With some important quota spots earned by Canadian athletes at world championships this summer, Vander Vies already has Games fever.

“It’s so exciting,” said the 38-year-old Vancouver lawyer. “It’s hard to believe that it’s only one year to Paris and we’re just so happy to see some of those qualification spots getting earned by Canada.

“We are looking forward to the biggest celebration of Paralympic sport and athletes since London 2012.”

At those London Games, Vander Vies won the bronze medal in boccia BC4 pairs with Marco Dispaltro. Wisniewska, 47, is a three-time winter Paralympian (1998, 2002 and 2010) and winner of eight Paralympic medals in Para alpine skiing.

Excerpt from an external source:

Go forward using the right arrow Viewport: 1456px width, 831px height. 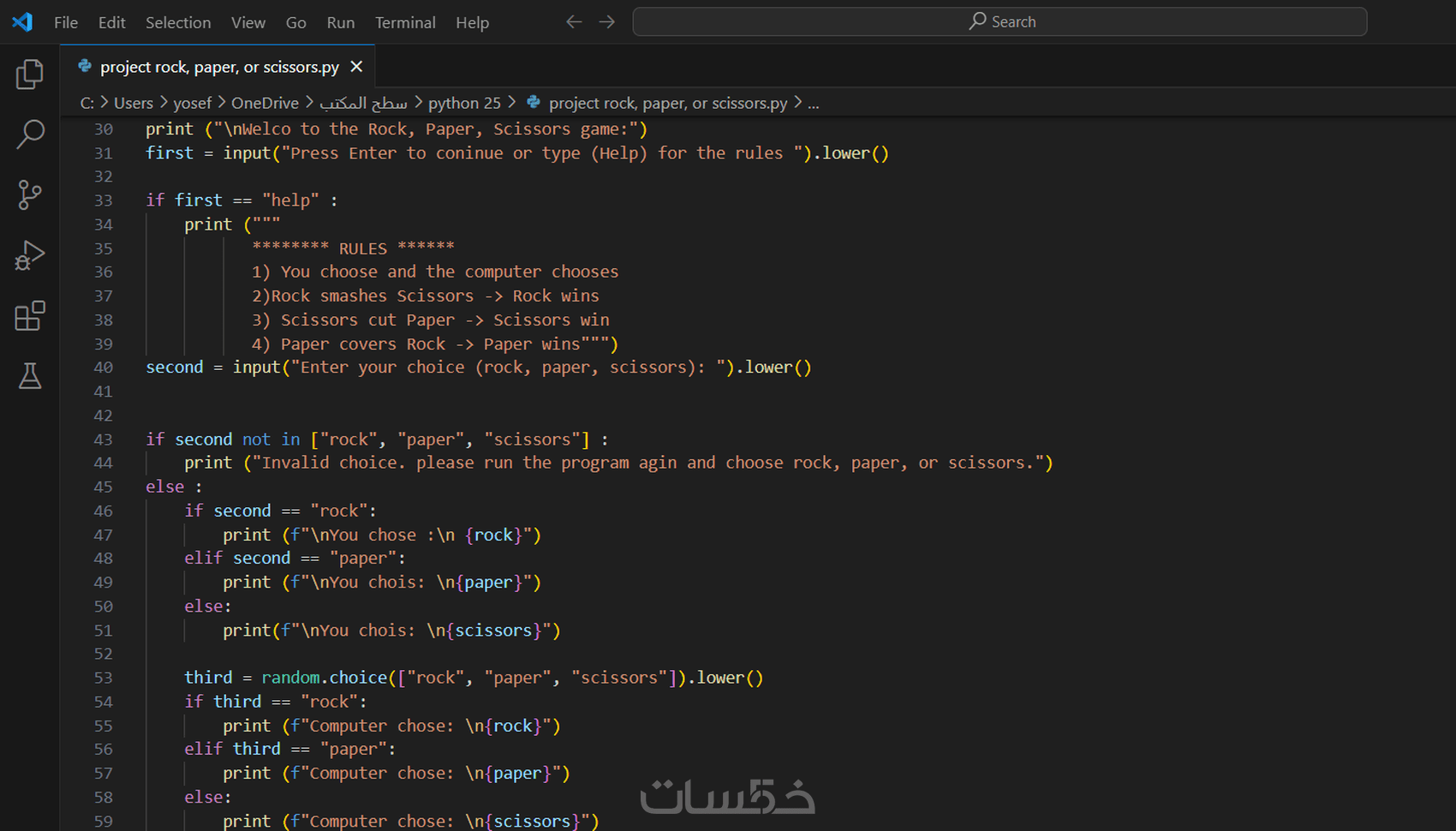[607, 22]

The decision to have two co-chefs was spearheaded by the Canadian Paralympic Athletes’ Council as it examined the long list of duties for the leadership role at a Games. That ramps up even more in the year leading up to the Games.

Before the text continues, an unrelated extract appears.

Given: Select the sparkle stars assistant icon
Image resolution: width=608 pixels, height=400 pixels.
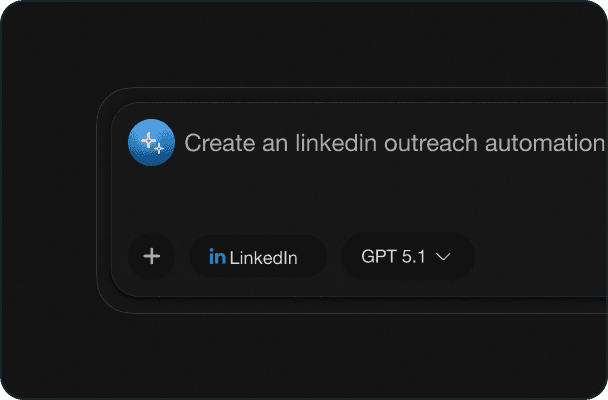Looking at the screenshot, I should [x=151, y=142].

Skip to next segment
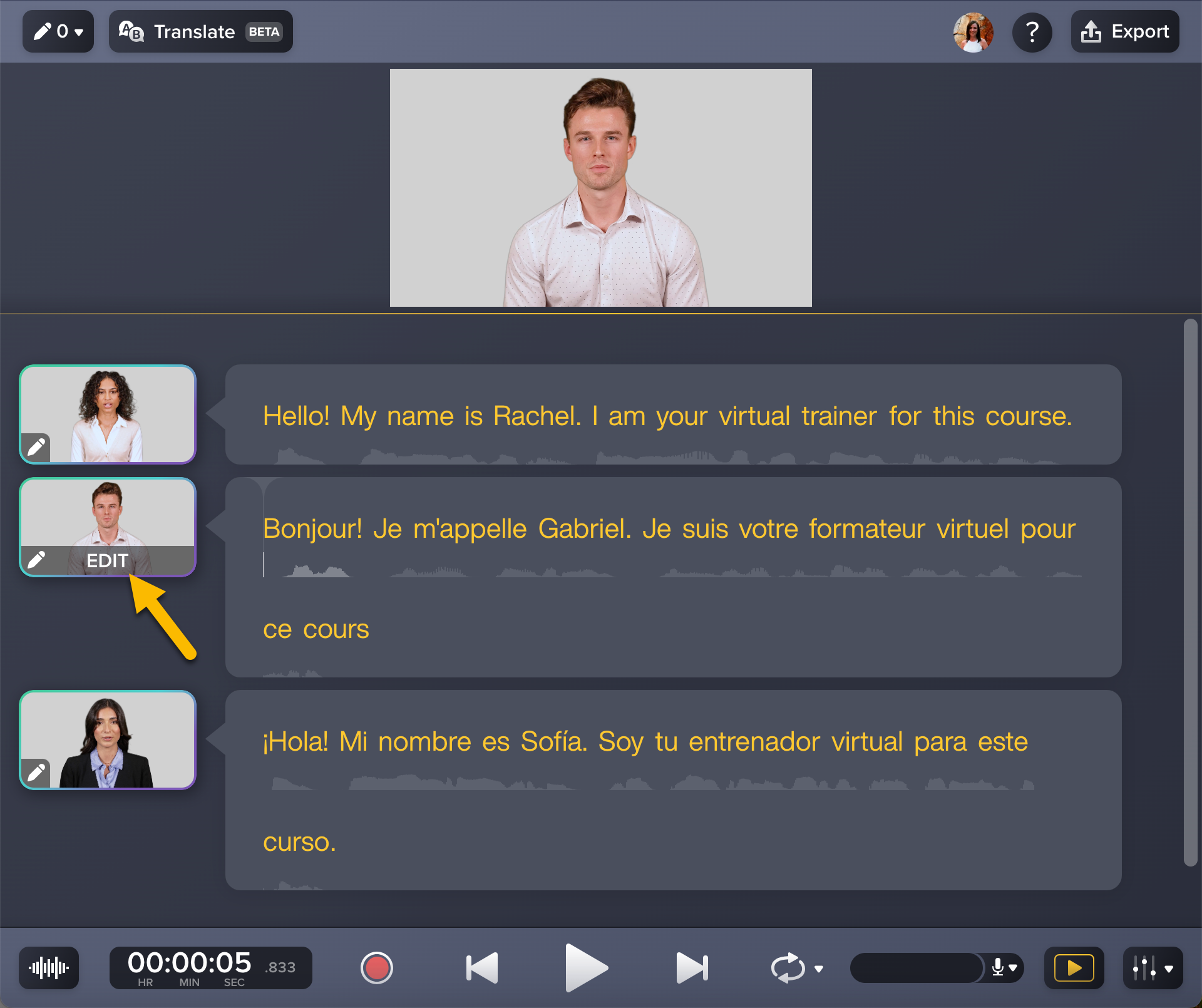[692, 968]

“I think it’s about making sure that we deepen our knowledge of the athletes, of the coaches, and other staff around them,” said Wisniewska. “I always repeat that because the full team is really essential. The full team are the people who’ve been on this road to Paris with these athletes this entire time and their daily training environment. So I think it’s to deepen our connection.

“Also any issues that we may see come up, this is the time that it starts to happen. Our involvement will only grow between now and Paris. This is a key period for Josh and me to speak on behalf of our team, the Canadian Paralympic Committee, and the Paralympic Movement in Canada and really raise that awareness among Canadians.”

Paris has a reputation for not being the most accessible major world city, particularly for those like Vander Vies who move in an electric wheelchair. He is hoping the Games are an opportunity to shine a light on accessibility and inclusion for all people with a disability.

“We’re hoping that Paris is going to rise to the occasion and exceed the very high standard of London,” he said. “I’m really looking forward to some of the most athletic and competitive disabled citizens of our planet converging on Paris, and saying, okay, we’re here. We’re ready to go.

“Sport is the vehicle that is driving this, but we always hope that it goes way beyond sport,” he continued. “It’s just so critical to not miss the moment to help the world understand that. Just because you’re disabled you don’t have to be a Paralympian in order to get the baseline of your worth.”

It appears both co-chefs are preparing a recipe for success and are prepared to tackle anything that may arise over the next year.

The Paris 2024 Paralympic Games will take place August 28 to September 8 next summer.